[llvm-commits] [llvm] r73636 - /llvm/trunk/lib/VMCore/Pass.cpp

Thu Jun 18 01:26:50 PDT 2009

Hi Owen,

> +  // Use double-checked locking to safely initialize the registrar when
> +  // we're running in multithreaded mode.
>    if (!PassRegistrarObj)
> -    PassRegistrarObj = new PassRegistrar();
> +    if (llvm_is_multithreaded()) {
> +      llvm_acquire_global_lock();
> +      if (!PassRegistrarObj) {
> +        PassRegistrar* tmp = new PassRegistrar();
> +        sys::MemoryFence();
> +        PassRegistrarObj = tmp;
> +      }
> +      llvm_release_global_lock();
> +    } else
> +      PassRegistrarObj = new PassRegistrar();

usual style is to have {} around the else branch too.

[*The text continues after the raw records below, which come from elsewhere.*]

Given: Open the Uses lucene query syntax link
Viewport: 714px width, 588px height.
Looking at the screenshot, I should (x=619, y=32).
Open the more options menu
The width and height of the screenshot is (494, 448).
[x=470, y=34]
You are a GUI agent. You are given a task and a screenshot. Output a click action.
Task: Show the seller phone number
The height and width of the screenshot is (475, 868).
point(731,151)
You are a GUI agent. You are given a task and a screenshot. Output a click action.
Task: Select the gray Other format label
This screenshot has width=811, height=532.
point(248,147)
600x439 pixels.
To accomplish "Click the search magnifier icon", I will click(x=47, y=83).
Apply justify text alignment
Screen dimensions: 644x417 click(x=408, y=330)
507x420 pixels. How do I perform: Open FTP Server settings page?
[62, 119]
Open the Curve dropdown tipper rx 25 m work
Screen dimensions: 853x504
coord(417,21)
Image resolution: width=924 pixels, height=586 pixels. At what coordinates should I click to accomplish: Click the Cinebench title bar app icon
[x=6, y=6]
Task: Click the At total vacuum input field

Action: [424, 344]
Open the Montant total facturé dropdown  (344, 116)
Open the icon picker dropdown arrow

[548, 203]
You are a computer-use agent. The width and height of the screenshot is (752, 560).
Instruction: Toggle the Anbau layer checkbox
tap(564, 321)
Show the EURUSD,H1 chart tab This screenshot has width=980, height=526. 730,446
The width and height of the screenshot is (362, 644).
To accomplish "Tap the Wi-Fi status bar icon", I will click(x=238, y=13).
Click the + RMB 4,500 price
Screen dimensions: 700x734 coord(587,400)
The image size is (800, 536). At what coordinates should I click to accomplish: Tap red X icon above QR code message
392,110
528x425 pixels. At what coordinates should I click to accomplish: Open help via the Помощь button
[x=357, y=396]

More seriously, I think you need an additional fence in
the case when PassRegistrarObj is seen to be non-null at
the start, to prevent subsequent loads from PassRegistrarObj
being reordered and getting uninitialized values.

To explain what I mean, consider the following.  Processors
1 and 2 both have the value of the PassRegistrarObj pointer in
cache.  They also both have the memory corresponding to the malloced
object in cache but in a different cache line.  Initially
the value of the pointer is null.  Processor 1 mallocs some
memory (memory is in a cache line, see above), initializes
it (updates the values in its cache), and assigns the value
to the PassRegistrarObj (in a different cache line).  Now
processor 2 comes along.  If its cache line holding the
PassRegistrarObj has been updated then it will see the new
non-null value.  Now it reads values from the malloced memory,
but if this other cache line has not been synced with the
other processor's yet then it will see uninitialized values.
Of course you are going to say that sys::MemoryFence(); takes
care of this.  In fact it doesn't - both processors have to
execute a memory barrier, not just one.  In fact this is a
general rule: if there is only one memory barrier then you
are probably doing something wrong!  The memory barrier for
processor 1 means that it publishes information about which
cache lines it wrote to the rest of the system.  But other
processors can (and do) ignore that if they have not been
told themselves to not reorder reads (via a memory barrier).
When processor 2 sees its memory barrier (missing in your code)
then it will take a look at the published cache info and actually
do something.  Without a memory barrier it can read the cache
lines in the order it likes.

That said, most processors try to be helpful: when dereferencing
a pointer they apparently do an implicit memory barrier to get
the cache line of the pointee appropriately, so you tend not to
see this.  However it can happen on alpha - this caused all kind
of pain in the linux kernel it seems.

Ciao,

Duncan.

PS: Take a look at
http://www.aristeia.com/Papers/DDJ_Jul_Aug_2004_revised.pdf
and notice the two memory barriers on page 12.